PASSAGE TO READ —

◇ ◇ ◇

Since I'm so obsessive about money, it'll be hard to just let this money go and ride the market until I'm quite a bit older. But you can't make money without taking some risk. It's better than just leaving it in the bank. So, for my next career endeavor: plan to make a whole bunch of money again next year. To reinvest of course!

Wednesday, March 26, 2008

It's official

I'm not going to school. I'm not upset I spent the money, or the time, or even more money. I'm really proud of myself that I tried. I knew before I went to IUP and when I graduated IUP that I didn't want to attempt to be a professional musician in my near future. But, 3 years has passed, and my teacher said 'i knew you'd stop being a vagabond soon enough!' Well, I'm going to remain a vagabond, at least for the next year. At this point, I'm just looking forward to planning my trip back home and figuring out what it is that my life will hold next. I'm trying not to stress about moving to some new city, discovering new people, trying out a new job-those things can all be very exciting!
I have a great boyfriend and a great job here, and so many friends! But I feel too comfortable. It's not that I feel like it's time to move from here, but i know that I need to. If I don't do it now, what am i waiting around for? I'll be okay somewhere else.
Besides, i'm already planning a tour around the napa valley, a stay in Yellowstone National Park, looking at old western hotels in South Dakota, touring the Mall of America, drinking at Wisconsin breweries, so on AND so on. So, there'll be another good long update of a cross country trip just like last time!

Thursday, March 20, 2008

The crazies

I was prompted to write this blog by a certain run in with a friend. He wasn't allowed to call, email, see, etc. me because of his girlfriend. She wouldn't let him. I can't mention any names here-I don't want him to get in trouble! But it really just made me realize how rediculous it is to watch people put up with stupid relationships.
I have no sympathy for girls in abusive or controlling relationships. OK, i'm sure if it were a life or death situation, i'd feel a bit bad. But really-you're dating someone. So you don't like them-stop. Why put up with all the drama, annoyingness, whatever?

◇ ◇ ◇

DATA EXCERPT —

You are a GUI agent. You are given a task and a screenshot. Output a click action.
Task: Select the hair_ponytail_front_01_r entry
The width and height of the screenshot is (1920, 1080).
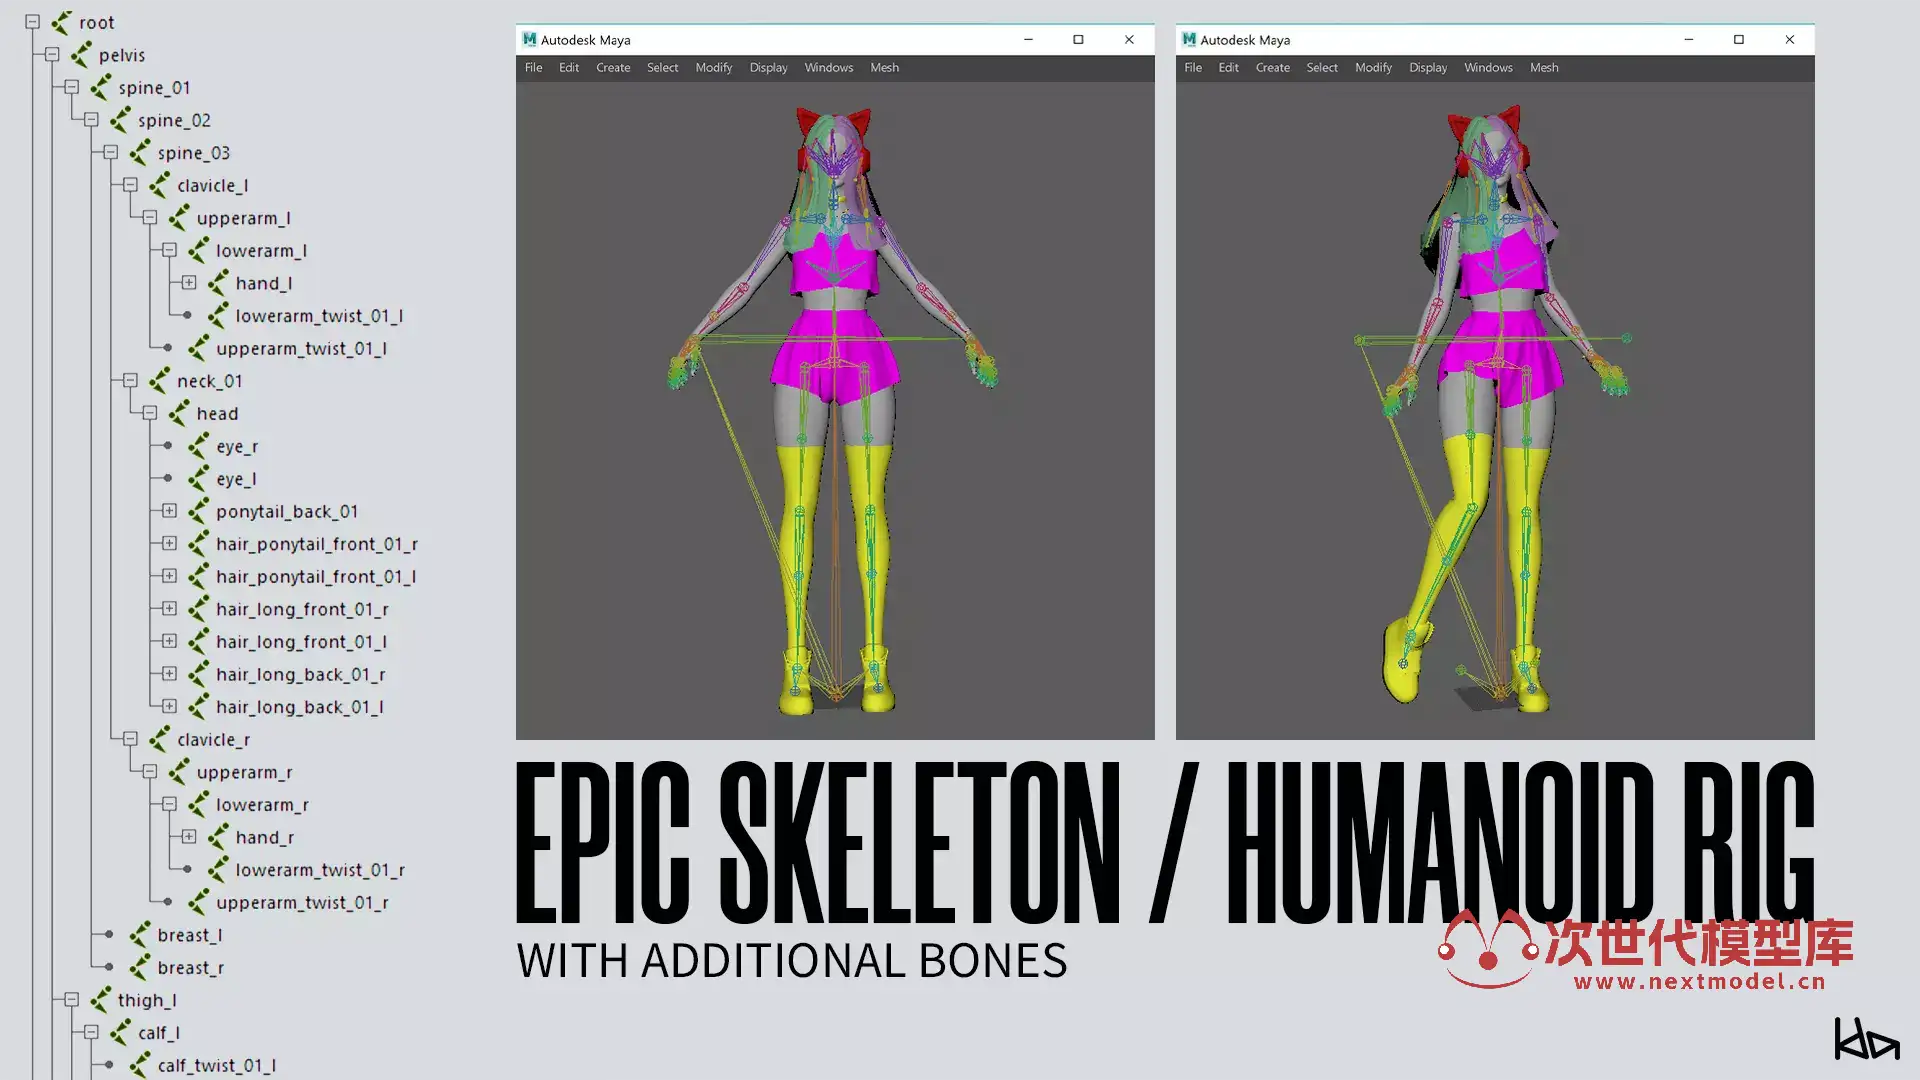[x=316, y=544]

◇ ◇ ◇

TASK A — From the blog excerpt, pull out everything from "I was prompted" down to "with stupid relationships.".
TASK B — In the blog excerpt, which national park does the writer plan to stay in?

RESULT A —
I was prompted to write this blog by a certain run in with a friend. He wasn't allowed to call, email, see, etc. me because of his girlfriend. She wouldn't let him. I can't mention any names here-I don't want him to get in trouble! But it really just made me realize how rediculous it is to watch people put up with stupid relationships.

RESULT B — Yellowstone National Park